With the reader suitably primed with the essential basics, the book proper starts with Vista's photo handling features. Vista supports reading photos from various media and adding tags to help search for images later. Anyone who is serious with their photography really needs to start getting in to tags so coverage of Vista's tagging support is very welcome.

Next up is guidance on sharing photos, either by emailing or creating CDs and DVDs of slide shows. Whilst there are some useful pointers to websites that will be of interest to people wanting to print their images, we did start to feel that the book's treatment of the subject matter was extremely superficial and didn't really add much beyond a series of steps to achieve a certain goal. There is very little in the way of explanations as to why you were doing things a certain way or any of the options and as such, unless you are an absolute beginner, you'll probably be left with a great many questions after reading most of this book.

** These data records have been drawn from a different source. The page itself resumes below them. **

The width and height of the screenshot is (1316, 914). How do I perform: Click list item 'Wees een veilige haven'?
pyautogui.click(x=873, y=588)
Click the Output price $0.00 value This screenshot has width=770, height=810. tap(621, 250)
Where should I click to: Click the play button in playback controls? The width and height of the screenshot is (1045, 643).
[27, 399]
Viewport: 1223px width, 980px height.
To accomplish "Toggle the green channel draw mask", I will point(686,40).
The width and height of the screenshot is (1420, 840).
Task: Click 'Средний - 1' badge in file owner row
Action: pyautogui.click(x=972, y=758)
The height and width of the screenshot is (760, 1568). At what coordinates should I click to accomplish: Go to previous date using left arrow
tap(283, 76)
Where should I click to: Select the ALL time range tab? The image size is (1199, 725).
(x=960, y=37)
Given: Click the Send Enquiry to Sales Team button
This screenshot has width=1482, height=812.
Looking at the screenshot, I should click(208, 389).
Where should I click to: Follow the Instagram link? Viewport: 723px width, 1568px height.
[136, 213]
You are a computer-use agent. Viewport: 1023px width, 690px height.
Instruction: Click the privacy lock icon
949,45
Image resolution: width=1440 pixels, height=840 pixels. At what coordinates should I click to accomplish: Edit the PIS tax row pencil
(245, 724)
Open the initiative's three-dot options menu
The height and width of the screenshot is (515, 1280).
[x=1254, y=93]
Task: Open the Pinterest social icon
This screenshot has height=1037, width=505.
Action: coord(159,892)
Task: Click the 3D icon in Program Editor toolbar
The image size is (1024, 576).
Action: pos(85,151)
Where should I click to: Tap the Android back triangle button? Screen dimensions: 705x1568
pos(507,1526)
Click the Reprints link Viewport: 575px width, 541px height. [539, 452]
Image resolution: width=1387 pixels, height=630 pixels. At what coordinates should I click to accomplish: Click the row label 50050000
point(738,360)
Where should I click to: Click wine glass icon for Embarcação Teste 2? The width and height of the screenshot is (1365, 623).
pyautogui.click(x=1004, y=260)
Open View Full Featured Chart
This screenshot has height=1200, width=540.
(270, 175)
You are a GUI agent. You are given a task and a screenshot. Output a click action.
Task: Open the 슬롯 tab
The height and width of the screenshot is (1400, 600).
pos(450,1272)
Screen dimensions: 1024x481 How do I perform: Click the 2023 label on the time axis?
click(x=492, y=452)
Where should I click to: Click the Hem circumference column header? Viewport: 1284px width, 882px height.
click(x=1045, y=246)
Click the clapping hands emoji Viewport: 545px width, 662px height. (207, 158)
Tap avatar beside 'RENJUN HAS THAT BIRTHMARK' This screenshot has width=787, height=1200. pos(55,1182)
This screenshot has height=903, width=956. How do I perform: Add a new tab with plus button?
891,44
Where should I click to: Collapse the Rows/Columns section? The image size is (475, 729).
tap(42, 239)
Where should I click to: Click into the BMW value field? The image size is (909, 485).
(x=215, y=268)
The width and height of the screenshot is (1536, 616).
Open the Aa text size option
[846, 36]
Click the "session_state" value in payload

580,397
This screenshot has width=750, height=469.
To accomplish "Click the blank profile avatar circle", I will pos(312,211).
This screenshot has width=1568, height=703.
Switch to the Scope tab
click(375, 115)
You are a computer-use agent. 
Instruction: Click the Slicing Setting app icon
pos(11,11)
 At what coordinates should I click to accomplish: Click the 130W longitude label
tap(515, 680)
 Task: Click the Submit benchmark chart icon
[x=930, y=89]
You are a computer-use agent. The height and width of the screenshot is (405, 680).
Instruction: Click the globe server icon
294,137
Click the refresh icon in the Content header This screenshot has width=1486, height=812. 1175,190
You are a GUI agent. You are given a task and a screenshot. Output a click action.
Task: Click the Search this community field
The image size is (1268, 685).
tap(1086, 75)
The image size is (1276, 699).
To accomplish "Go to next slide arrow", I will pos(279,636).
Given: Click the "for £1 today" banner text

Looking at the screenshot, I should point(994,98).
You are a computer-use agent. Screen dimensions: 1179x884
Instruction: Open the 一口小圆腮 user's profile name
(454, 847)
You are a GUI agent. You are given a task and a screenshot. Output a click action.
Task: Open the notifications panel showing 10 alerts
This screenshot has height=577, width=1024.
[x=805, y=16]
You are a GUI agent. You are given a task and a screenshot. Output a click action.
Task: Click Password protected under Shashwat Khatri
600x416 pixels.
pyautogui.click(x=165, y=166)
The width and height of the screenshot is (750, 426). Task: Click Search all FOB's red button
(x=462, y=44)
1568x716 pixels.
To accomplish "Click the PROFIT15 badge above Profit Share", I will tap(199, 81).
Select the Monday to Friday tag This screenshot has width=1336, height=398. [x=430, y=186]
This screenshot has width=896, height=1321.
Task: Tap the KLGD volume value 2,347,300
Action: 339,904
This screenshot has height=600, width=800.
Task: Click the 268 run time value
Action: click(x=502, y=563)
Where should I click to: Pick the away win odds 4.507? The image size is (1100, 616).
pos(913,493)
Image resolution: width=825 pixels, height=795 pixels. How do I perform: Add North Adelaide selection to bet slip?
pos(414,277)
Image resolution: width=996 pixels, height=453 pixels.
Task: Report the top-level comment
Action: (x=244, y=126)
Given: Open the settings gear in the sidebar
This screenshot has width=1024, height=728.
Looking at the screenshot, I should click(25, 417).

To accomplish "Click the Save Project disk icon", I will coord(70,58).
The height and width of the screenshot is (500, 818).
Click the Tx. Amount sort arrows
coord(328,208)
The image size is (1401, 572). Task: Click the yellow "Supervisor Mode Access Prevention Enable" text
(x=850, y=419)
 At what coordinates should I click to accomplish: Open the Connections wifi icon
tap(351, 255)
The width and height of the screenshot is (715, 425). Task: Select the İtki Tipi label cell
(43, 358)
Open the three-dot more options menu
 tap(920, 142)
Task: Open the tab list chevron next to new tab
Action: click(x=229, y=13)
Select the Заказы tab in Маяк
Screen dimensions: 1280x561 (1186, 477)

Music handling came next with coverage of Media Player 11. Ripping CDs and cataloguing them along with creating playlists was covered reasonably well and the inclusion of online music stores and Urge in particular was welcome. Surprisingly it also covered streaming music to other devices in the house although naturally the emphasis is on using an Xbox 360.

One somewhat under rated part of XP and no doubt Vista is the bundled Movie Maker application. Sure, it's basic but it does enough for many people and it's free so we were happy to see this getting a reasonable amount of space devoted to it. The book walks you through importing video, making basic edits and transitions and finally burning the results to DVD or if your brave, emailing them. A small section covers converting analog sources such as VHS tapes and the sort of hardware needed.

The last section that focuses on media describes the Media Center Interface and how to record from TV, organise the results and stream them to different devices around the house (quick! mention the Xbox 360 again!). Some of the coverage isn't of use outside the US so some readers can skip the coverage of downloading movies from official sources but this section does cover radio, TV and copying various things to DVD as well as the parental controls and as such covers all the bases nicely.

The last sections covers the new bundled applications such as Windows Calendar, Sidebar, the games, Windows Defender and a smattering of Office 2007's integration features. Internet Explorer 7 gets a section to itself which does include some good notes on Phishing and using the RSS feeds features.

Finally, Windows Mail, Windows Contacts and Remote Desktop usage round things off.

By the end of the 250 odd pages, we were left feeling as if we'd read a giant Microsoft advert. All too often the book pushed Microsoft products and services with scant mention of anything else no matter how market leading they might be. Even though this is a Microsoft Press book, we'd have expected a little more balance.

The book does cover the basics nicely though and with the big screen shots and large print, it would be a great introduction for a nervous beginner and show them the various possibilities in easy to handle steps. Each section also includes an estimated time to complete the task so the reader can gauge what to tackle next which is commendable.

However, anyone else would probably be left wondering about all the different options that went unmentioned or what to do for instance when cryptic error messages appeared when trying to convert certain types of video file (although it does note some errors you might get from the DRM handling). Overall an adequate book but nothing great.